**Passage shown**
════════════════
Ah, Barbados. Heaven on earth … So many great things about this cozy little island near the equator. The people, the salt in the air, the food, the sun, the sand, the ocean… it is just incredible. My family has been going to the island long since before I was born, in fact my mom and dad used to go there quite a bit after they got married. I joke with my mother because she should have bought a place down there decades ago when she first started going, we would’ve had a place to call our own by now. Heck, my mom is practically native – she attends functions at the Prime Minister’s residence because she travels just so frequently to Barbados!
I had my first taste of the island back when I was about 12 or 13. We had gone on a Caribbean cruise that hit St. Thomas, St. Maarten, Dominica, Martinique and of course, Barbados. Since then, I’ve been back about 8 times now and it is my favorite island in the Caribbean. We usually head down every year or two, but my mother is fortunate enough to travel to Barbados maybe two to four times annually, which isn’t too shabby at all if you ask me. I’m still trying to find a way to fit into her luggage without going over the weight restrictions, just so I can tag along with her on every trip, but I digress, I am not less than 50 lbs.
════════════════
**Data**
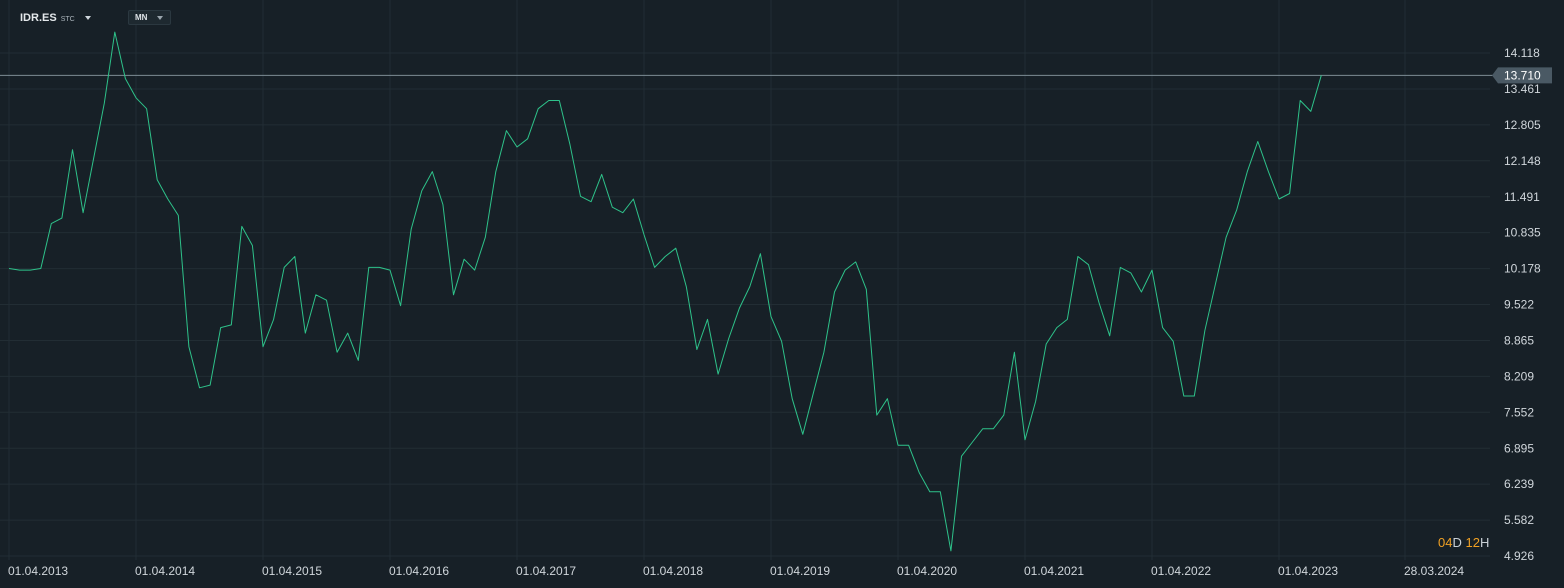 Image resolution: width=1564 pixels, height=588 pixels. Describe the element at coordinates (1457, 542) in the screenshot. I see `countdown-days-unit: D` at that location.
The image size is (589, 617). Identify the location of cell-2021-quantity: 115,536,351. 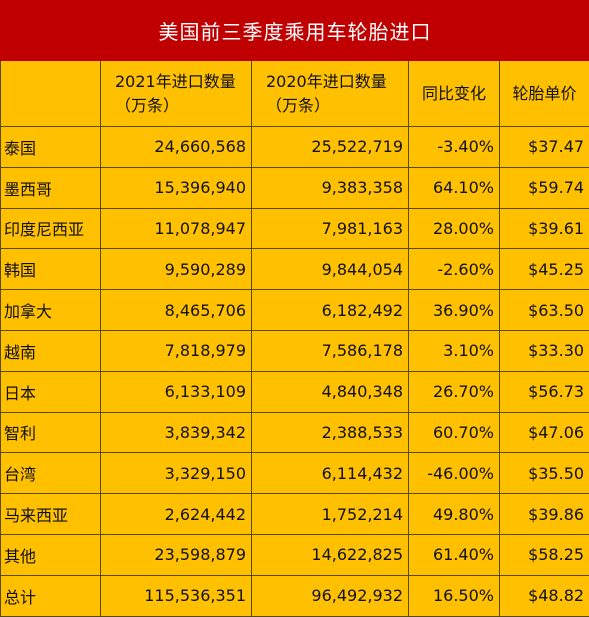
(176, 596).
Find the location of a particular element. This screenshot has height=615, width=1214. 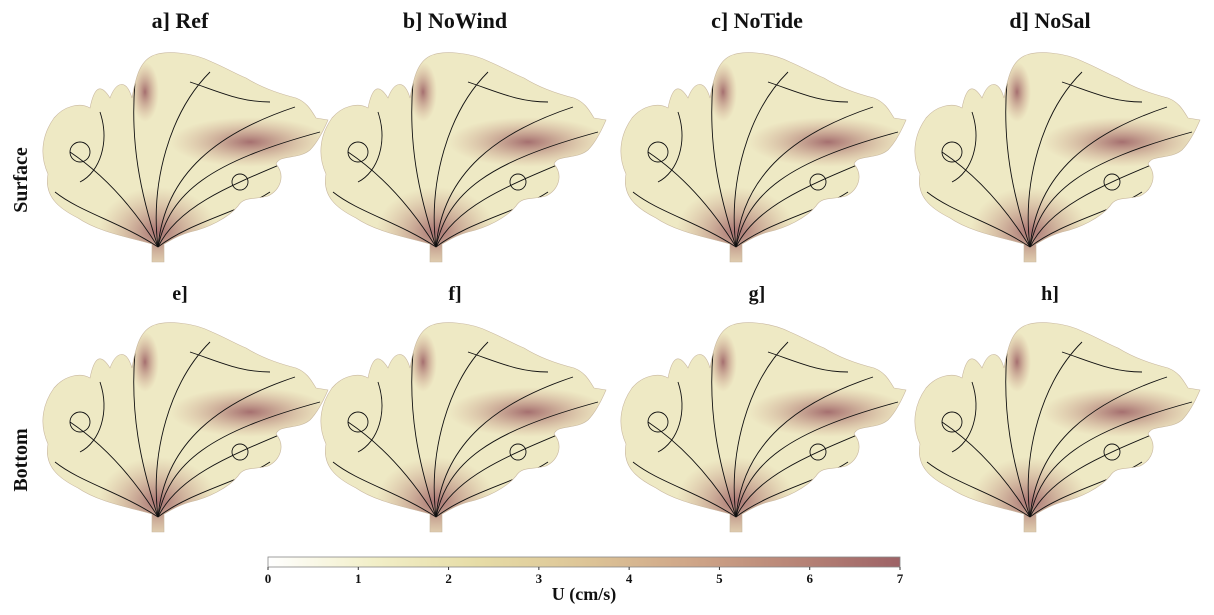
════════════════
**Work required**
Could you carry on the Barbados passage above, picking up right after its final sentence?

**Result of the task**
So let’s get to it: If you’re just joining me, I published the first part of my Barbados 2016 series here. This second part in the series covers days 4 and 5 of our trip in July.
You may enjoy reading about my travels to Barbados, or perhaps you may not. Ultimately this is for me and for my memories and if you enjoy what I’m going to share with you, great, please stick around. If this is not your cup of tea, please feel free to click X on the top right hand corner and I will not be offended I promise you.
Saturday – Day 4
My mom asked us a couple of months out from our trip if we were interested in going to the horse track with her while we were away. I’ve been, but to one locally and we didn’t watch any of the horses race, in fact both Jeff and I don’t like the style of horse racing (carts) they do there because there are often many injuries, both on the horse and jockey side. We were open to it. My mom was in Barbados in May with her sister and while my aunt didn’t want to accompany her, my mom being the independent gal that she is went off to spend an afternoon at the track all by herself and she had the greatest time, met some people, talked to some of the trainers and just really enjoyed herself. So hearing all this, how could we not be open to an afternoon watching some horses?
As mentioned in my Part 1 of this series, we did only the one dive on the previous day, the Friday and we were resuming our diving adventures on the Monday, so as to allow our friend and Divemaster, David, a weekend to himself. No problem at all, everyone has the right to downtown and relaxation.
In the past, we had driven by the horse track so many times but never stopped. I also don’t think there ever has been races on while we’ve been there, but there must have been. While we were there, at least in the summer months, it seems that there are horse races every two weeks on the Saturday and everyone goes out and has a blast.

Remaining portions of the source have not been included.